**Provided text:**
Efficient Protocol for Synthesis of β‐Hydroxy(alkoxy)selenides via Electrochemical Iodide‐Catalyzed Oxyselenation of Styrene Derivatives with Dialkyl(aryl)diselenides

Abstract

An efficient protocol for the synthesis of β‐hydroxy(alkoxy)selenides was developed through the electrochemical iodide‐catalyzed oxyselenation of styrene derivatives with dialkyl(aryl)diselenides under mild reaction conditions. Mechanistic studies showed that the cation I⁺ is involved during the whole process, and accelerates the formation of seleniranium ion via substitution and addition reaction with dialkyl(aryl)diselenides and styrene derivatives. The corresponding products are formed in good to excellent yields. This electrochemical oxyselenation provides an efficient strategy for difunctionalization of alkenes.

**Data:**
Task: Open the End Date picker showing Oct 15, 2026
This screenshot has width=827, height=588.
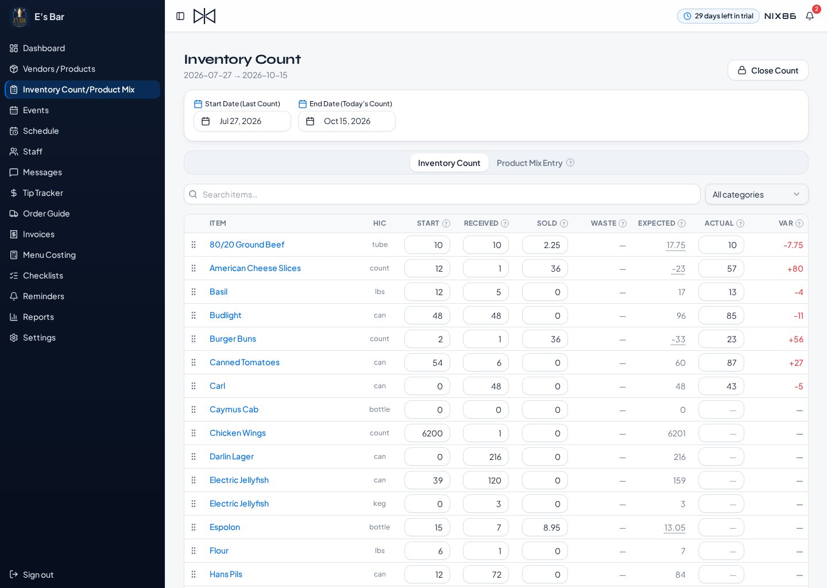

**Problems to solve:**
**a)** In the oxyselenation abstract, which cation do the mechanistic studies show is involved during the whole process?
**b)** Rewrite part of the oxyselenation abstract, starting at the words "An efficient protocol" and ending after "difunctionalization of alkenes.", with "mild" changed to "gentle".

**Responses in order:**
**a)** The cation I⁺.

**b)**
An efficient protocol for the synthesis of β‐hydroxy(alkoxy)selenides was developed through the electrochemical iodide‐catalyzed oxyselenation of styrene derivatives with dialkyl(aryl)diselenides under gentle reaction conditions. Mechanistic studies showed that the cation I⁺ is involved during the whole process, and accelerates the formation of seleniranium ion via substitution and addition reaction with dialkyl(aryl)diselenides and styrene derivatives. The corresponding products are formed in good to excellent yields. This electrochemical oxyselenation provides an efficient strategy for difunctionalization of alkenes.